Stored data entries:
________________________
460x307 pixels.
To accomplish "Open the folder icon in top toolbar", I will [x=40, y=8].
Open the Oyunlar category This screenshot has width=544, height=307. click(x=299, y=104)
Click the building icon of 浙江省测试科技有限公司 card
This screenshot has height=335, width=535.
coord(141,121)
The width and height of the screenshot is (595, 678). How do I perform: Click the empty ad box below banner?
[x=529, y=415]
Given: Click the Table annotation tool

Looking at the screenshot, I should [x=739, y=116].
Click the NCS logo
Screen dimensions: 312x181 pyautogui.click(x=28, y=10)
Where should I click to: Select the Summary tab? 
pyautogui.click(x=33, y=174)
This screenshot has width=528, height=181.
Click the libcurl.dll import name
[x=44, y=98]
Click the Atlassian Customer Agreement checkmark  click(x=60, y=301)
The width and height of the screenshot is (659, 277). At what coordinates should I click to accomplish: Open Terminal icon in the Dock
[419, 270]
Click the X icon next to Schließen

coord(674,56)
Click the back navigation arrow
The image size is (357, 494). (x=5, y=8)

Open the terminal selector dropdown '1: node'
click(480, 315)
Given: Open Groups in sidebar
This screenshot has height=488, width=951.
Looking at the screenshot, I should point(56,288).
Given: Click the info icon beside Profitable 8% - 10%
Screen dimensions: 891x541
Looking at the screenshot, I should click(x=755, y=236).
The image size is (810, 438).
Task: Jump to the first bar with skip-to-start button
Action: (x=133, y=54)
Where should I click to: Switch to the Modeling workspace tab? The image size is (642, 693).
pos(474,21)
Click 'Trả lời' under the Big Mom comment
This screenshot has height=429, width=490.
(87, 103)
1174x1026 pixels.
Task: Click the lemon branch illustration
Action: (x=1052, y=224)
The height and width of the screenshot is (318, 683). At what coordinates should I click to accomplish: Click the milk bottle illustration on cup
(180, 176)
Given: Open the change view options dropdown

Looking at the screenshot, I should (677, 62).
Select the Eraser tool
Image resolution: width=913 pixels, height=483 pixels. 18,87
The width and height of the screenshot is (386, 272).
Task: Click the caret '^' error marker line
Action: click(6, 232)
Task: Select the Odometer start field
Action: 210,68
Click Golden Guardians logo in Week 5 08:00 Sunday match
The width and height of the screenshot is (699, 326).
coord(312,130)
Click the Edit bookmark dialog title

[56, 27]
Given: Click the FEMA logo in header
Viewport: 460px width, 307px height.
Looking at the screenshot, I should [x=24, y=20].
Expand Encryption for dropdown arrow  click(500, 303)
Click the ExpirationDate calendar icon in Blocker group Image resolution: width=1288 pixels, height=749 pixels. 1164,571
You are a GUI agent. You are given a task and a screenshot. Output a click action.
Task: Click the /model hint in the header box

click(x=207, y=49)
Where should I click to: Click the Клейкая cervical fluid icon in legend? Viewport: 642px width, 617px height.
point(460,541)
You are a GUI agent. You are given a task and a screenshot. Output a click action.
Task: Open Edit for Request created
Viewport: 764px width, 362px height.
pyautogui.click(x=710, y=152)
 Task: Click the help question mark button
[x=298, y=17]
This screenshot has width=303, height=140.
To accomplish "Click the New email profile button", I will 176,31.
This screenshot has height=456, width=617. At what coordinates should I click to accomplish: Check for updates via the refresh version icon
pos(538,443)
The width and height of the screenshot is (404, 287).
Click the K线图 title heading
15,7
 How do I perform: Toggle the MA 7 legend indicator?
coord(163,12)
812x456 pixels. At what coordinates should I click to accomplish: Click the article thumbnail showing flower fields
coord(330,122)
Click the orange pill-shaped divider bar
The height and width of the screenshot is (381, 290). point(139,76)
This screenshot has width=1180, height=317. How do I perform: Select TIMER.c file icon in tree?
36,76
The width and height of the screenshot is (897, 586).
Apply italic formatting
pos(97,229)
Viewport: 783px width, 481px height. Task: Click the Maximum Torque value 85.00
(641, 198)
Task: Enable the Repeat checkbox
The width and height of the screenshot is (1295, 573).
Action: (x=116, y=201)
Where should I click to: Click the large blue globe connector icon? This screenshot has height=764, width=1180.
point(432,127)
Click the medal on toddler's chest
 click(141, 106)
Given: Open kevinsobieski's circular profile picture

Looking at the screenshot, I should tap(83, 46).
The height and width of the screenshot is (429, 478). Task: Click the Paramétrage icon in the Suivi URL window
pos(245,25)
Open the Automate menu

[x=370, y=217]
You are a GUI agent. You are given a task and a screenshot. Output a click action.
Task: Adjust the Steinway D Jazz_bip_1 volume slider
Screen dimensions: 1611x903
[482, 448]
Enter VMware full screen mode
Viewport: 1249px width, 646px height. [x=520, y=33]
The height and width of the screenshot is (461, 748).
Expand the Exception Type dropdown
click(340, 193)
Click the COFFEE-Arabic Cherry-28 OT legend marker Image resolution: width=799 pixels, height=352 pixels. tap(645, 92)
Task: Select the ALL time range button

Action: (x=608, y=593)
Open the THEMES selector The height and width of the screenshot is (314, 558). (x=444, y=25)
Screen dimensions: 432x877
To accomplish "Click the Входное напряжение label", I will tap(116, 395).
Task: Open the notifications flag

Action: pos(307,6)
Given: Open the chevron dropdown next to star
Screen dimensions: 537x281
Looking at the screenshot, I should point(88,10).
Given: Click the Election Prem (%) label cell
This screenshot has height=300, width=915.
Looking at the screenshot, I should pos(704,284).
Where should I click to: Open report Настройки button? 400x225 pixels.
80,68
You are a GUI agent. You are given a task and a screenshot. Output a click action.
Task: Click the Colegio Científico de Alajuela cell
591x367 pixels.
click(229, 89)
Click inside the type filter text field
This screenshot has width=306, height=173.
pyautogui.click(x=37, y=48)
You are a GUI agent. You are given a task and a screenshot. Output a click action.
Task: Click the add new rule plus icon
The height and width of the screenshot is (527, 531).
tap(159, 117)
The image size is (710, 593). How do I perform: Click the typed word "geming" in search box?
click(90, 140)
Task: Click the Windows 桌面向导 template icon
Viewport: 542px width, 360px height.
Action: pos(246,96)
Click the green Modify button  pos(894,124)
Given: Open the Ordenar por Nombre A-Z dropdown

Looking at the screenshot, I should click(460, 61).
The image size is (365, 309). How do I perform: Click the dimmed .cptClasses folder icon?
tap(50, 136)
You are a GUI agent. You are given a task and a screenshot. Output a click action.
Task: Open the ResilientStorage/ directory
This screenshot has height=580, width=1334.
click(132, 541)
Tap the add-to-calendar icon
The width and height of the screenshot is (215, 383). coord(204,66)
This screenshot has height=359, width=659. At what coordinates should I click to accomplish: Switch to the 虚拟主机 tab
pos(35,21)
________________________
TASK ITEM
Restate each line above word for word.

RESPONSE AREA
460x307 pixels.
To accomplish "Open the folder icon in top toolbar", I will [x=40, y=8].
Open the Oyunlar category This screenshot has width=544, height=307. click(x=299, y=104)
Click the building icon of 浙江省测试科技有限公司 card
This screenshot has height=335, width=535.
coord(141,121)
The width and height of the screenshot is (595, 678). How do I perform: Click the empty ad box below banner?
[x=529, y=415]
Given: Click the Table annotation tool

Looking at the screenshot, I should [x=739, y=116].
Click the NCS logo
Screen dimensions: 312x181 pyautogui.click(x=28, y=10)
Where should I click to: Select the Summary tab? 
pyautogui.click(x=33, y=174)
This screenshot has width=528, height=181.
Click the libcurl.dll import name
[x=44, y=98]
Click the Atlassian Customer Agreement checkmark  click(x=60, y=301)
The width and height of the screenshot is (659, 277). At what coordinates should I click to accomplish: Open Terminal icon in the Dock
[419, 270]
Click the X icon next to Schließen

coord(674,56)
Click the back navigation arrow
The image size is (357, 494). (x=5, y=8)

Open the terminal selector dropdown '1: node'
click(480, 315)
Given: Open Groups in sidebar
This screenshot has height=488, width=951.
Looking at the screenshot, I should point(56,288).
Given: Click the info icon beside Profitable 8% - 10%
Screen dimensions: 891x541
Looking at the screenshot, I should click(x=755, y=236).
The image size is (810, 438).
Task: Jump to the first bar with skip-to-start button
Action: (x=133, y=54)
Where should I click to: Switch to the Modeling workspace tab? The image size is (642, 693).
pos(474,21)
Click 'Trả lời' under the Big Mom comment
This screenshot has height=429, width=490.
(87, 103)
1174x1026 pixels.
Task: Click the lemon branch illustration
Action: (x=1052, y=224)
The height and width of the screenshot is (318, 683). At what coordinates should I click to accomplish: Click the milk bottle illustration on cup
(180, 176)
Given: Open the change view options dropdown

Looking at the screenshot, I should (677, 62).
Select the Eraser tool
Image resolution: width=913 pixels, height=483 pixels. 18,87
The width and height of the screenshot is (386, 272).
Task: Click the caret '^' error marker line
Action: click(6, 232)
Task: Select the Odometer start field
Action: 210,68
Click Golden Guardians logo in Week 5 08:00 Sunday match
The width and height of the screenshot is (699, 326).
coord(312,130)
Click the Edit bookmark dialog title

[56, 27]
Given: Click the FEMA logo in header
Viewport: 460px width, 307px height.
Looking at the screenshot, I should [x=24, y=20].
Expand Encryption for dropdown arrow  click(500, 303)
Click the ExpirationDate calendar icon in Blocker group Image resolution: width=1288 pixels, height=749 pixels. 1164,571
You are a GUI agent. You are given a task and a screenshot. Output a click action.
Task: Click the /model hint in the header box

click(x=207, y=49)
Where should I click to: Click the Клейкая cervical fluid icon in legend? Viewport: 642px width, 617px height.
point(460,541)
You are a GUI agent. You are given a task and a screenshot. Output a click action.
Task: Open Edit for Request created
Viewport: 764px width, 362px height.
pyautogui.click(x=710, y=152)
 Task: Click the help question mark button
[x=298, y=17]
This screenshot has width=303, height=140.
To accomplish "Click the New email profile button", I will 176,31.
This screenshot has height=456, width=617. At what coordinates should I click to accomplish: Check for updates via the refresh version icon
pos(538,443)
The width and height of the screenshot is (404, 287).
Click the K线图 title heading
15,7
 How do I perform: Toggle the MA 7 legend indicator?
coord(163,12)
812x456 pixels. At what coordinates should I click to accomplish: Click the article thumbnail showing flower fields
coord(330,122)
Click the orange pill-shaped divider bar
The height and width of the screenshot is (381, 290). point(139,76)
This screenshot has width=1180, height=317. How do I perform: Select TIMER.c file icon in tree?
36,76
The width and height of the screenshot is (897, 586).
Apply italic formatting
pos(97,229)
Viewport: 783px width, 481px height. Task: Click the Maximum Torque value 85.00
(641, 198)
Task: Enable the Repeat checkbox
The width and height of the screenshot is (1295, 573).
Action: (x=116, y=201)
Where should I click to: Click the large blue globe connector icon? This screenshot has height=764, width=1180.
point(432,127)
Click the medal on toddler's chest
 click(141, 106)
Given: Open kevinsobieski's circular profile picture

Looking at the screenshot, I should tap(83, 46).
The height and width of the screenshot is (429, 478). Task: Click the Paramétrage icon in the Suivi URL window
pos(245,25)
Open the Automate menu

[x=370, y=217]
You are a GUI agent. You are given a task and a screenshot. Output a click action.
Task: Adjust the Steinway D Jazz_bip_1 volume slider
Screen dimensions: 1611x903
[482, 448]
Enter VMware full screen mode
Viewport: 1249px width, 646px height. [x=520, y=33]
The height and width of the screenshot is (461, 748).
Expand the Exception Type dropdown
click(340, 193)
Click the COFFEE-Arabic Cherry-28 OT legend marker Image resolution: width=799 pixels, height=352 pixels. tap(645, 92)
Task: Select the ALL time range button

Action: (x=608, y=593)
Open the THEMES selector The height and width of the screenshot is (314, 558). (x=444, y=25)
Screen dimensions: 432x877
To accomplish "Click the Входное напряжение label", I will tap(116, 395).
Task: Open the notifications flag

Action: pos(307,6)
Given: Open the chevron dropdown next to star
Screen dimensions: 537x281
Looking at the screenshot, I should point(88,10).
Given: Click the Election Prem (%) label cell
This screenshot has height=300, width=915.
Looking at the screenshot, I should pos(704,284).
Where should I click to: Open report Настройки button? 400x225 pixels.
80,68
You are a GUI agent. You are given a task and a screenshot. Output a click action.
Task: Click the Colegio Científico de Alajuela cell
591x367 pixels.
click(229, 89)
Click inside the type filter text field
This screenshot has width=306, height=173.
pyautogui.click(x=37, y=48)
You are a GUI agent. You are given a task and a screenshot. Output a click action.
Task: Click the add new rule plus icon
The height and width of the screenshot is (527, 531).
tap(159, 117)
The image size is (710, 593). How do I perform: Click the typed word "geming" in search box?
click(90, 140)
Task: Click the Windows 桌面向导 template icon
Viewport: 542px width, 360px height.
Action: pos(246,96)
Click the green Modify button  pos(894,124)
Given: Open the Ordenar por Nombre A-Z dropdown

Looking at the screenshot, I should click(460, 61).
The image size is (365, 309). How do I perform: Click the dimmed .cptClasses folder icon?
tap(50, 136)
You are a GUI agent. You are given a task and a screenshot. Output a click action.
Task: Open the ResilientStorage/ directory
This screenshot has height=580, width=1334.
click(132, 541)
Tap the add-to-calendar icon
The width and height of the screenshot is (215, 383). coord(204,66)
This screenshot has height=359, width=659. At what coordinates should I click to accomplish: Switch to the 虚拟主机 tab
pos(35,21)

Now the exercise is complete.